Is your printer spewing gibberish? Could be malware

Symantec says mystery printer mishaps are a side effect of malware designed to get eyeballs on ads.

Malware that is triggering massive print jobs is found primarily on computers in the U.S. and India, but other countries in Europe and South America as well.
Malware that is triggering massive print jobs is found primarily on computers in the U.S. and India, but other countries in Europe and South America as well. Symantec

Over the last few weeks, companies around the globe have been reporting that their print servers are emptying paper trays by printing endless pages of meaningless characters. Symantec now says malware may be to blame.

Dubbed Trojan.Milicenso, the malware targets Windows-based computers and can spread through malicious e-mail attachments or visiting Web sites hosting malicious scripts, including fake codecs, Symantec said in a blog post yesterday. It has infected computers primarily in the U.S. and India, but also in Brazil, the U.K. and other countries in Europe and South America.

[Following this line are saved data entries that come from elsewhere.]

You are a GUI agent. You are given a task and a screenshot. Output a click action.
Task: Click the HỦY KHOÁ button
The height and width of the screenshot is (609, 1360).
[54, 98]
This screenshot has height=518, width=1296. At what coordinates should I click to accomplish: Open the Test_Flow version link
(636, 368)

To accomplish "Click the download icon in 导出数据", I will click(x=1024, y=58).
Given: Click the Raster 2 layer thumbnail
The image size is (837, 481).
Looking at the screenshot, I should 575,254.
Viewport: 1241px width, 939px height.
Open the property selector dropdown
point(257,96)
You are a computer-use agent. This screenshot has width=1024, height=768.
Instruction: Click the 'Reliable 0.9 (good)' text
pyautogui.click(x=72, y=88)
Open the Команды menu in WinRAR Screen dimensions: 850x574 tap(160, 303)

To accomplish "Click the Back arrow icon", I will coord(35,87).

"Our telemetry data has shown the worst hit regions were the US and India followed by regions in Europe and South America," Symantec said. "We originally encountered Trojan.Milicenso in 2010 and our initial investigation had shown that this was basically a malware delivery vehicle for hire. The payload that is most commonly associated with this latest version is Adware.Eorezo; an adware targeting French speaking users."

Although the malware appears to have been designed to direct computers to pages that have advertisements, a side effect in some networks is that it triggers massive print jobs. "Based on what we have discovered so far, the garbled printouts appear to be a side effect of the infection vector rather an intentional goal of the author," according to Symantec.